**Trecho fornecido**
□ □ □ □

No último mês de fevereiro, escrevi uma matéria sobre o projeto Aprendiz Em Cena, promovido pelo Centro Apolo-Hermilo. É um projeto bastante importante, de experimentação e fomento às artes cênicas, que já teve vários formatos. Ano passado, a ideia foi que um diretor estreante pudesse formar um elenco e, sob a coordenação e orientação artística/pedagógica de Vavá Schön-Paulino (que dirige o Centro), montar o texto Terra queimada, o mais premiado do dramaturgo pernambucano Aristóteles Soares (1910-1989). Era condizente, aliás, com outro projeto da Prefeitura do Recife, o relançamento da obra de Aristóteles, que aconteceu durante o Festival Recife do Teatro Nacional de 2010.

□ □ □ □

**Entradas**
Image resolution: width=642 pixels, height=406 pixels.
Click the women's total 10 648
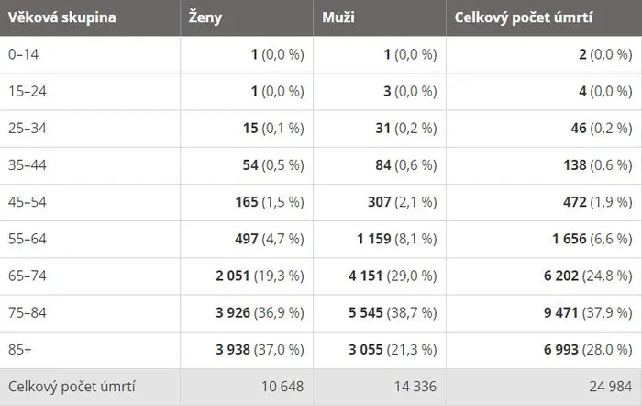282,387
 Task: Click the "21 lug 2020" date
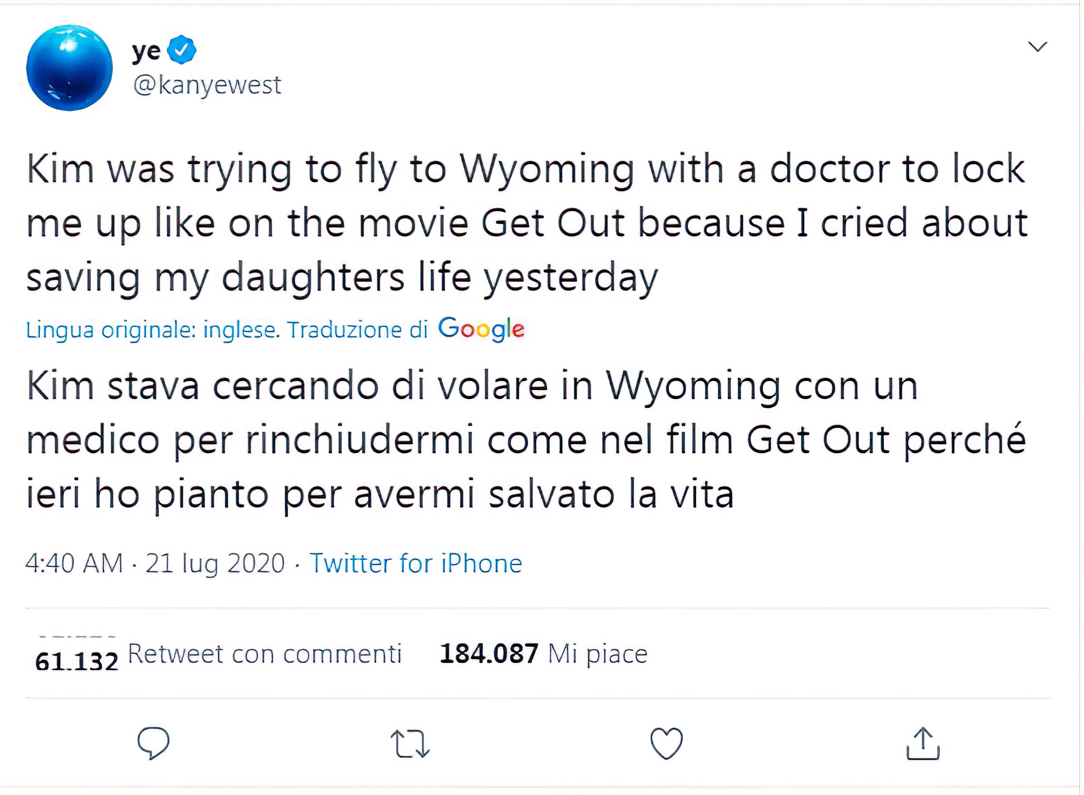tap(215, 563)
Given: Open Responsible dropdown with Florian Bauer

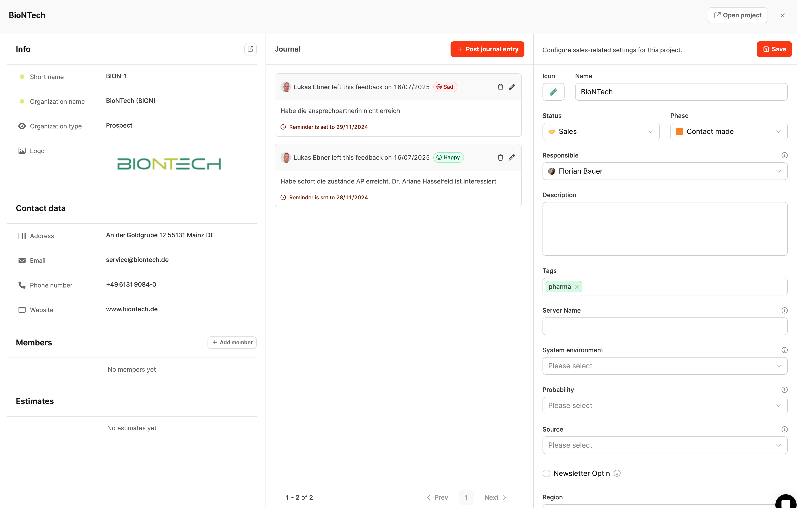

□ □ □ □

**Lista de tarefas**
1. Segundo o trecho sobre o projeto Aprendiz Em Cena, quem fez a coordenação e a orientação artística e pedagógica da montagem de Terra queimada?
2. Transcreva as entradas desde a linha que contém "Task: Click the" até o fim delas, incluindo as duas pontas. Deixe as imagens de fora.

**Lista de soluções**
1. Vavá Schön-Paulino, que dirige o Centro Apolo-Hermilo.

2.
 Task: Click the "21 lug 2020" date
tap(215, 563)
Given: Open Responsible dropdown with Florian Bauer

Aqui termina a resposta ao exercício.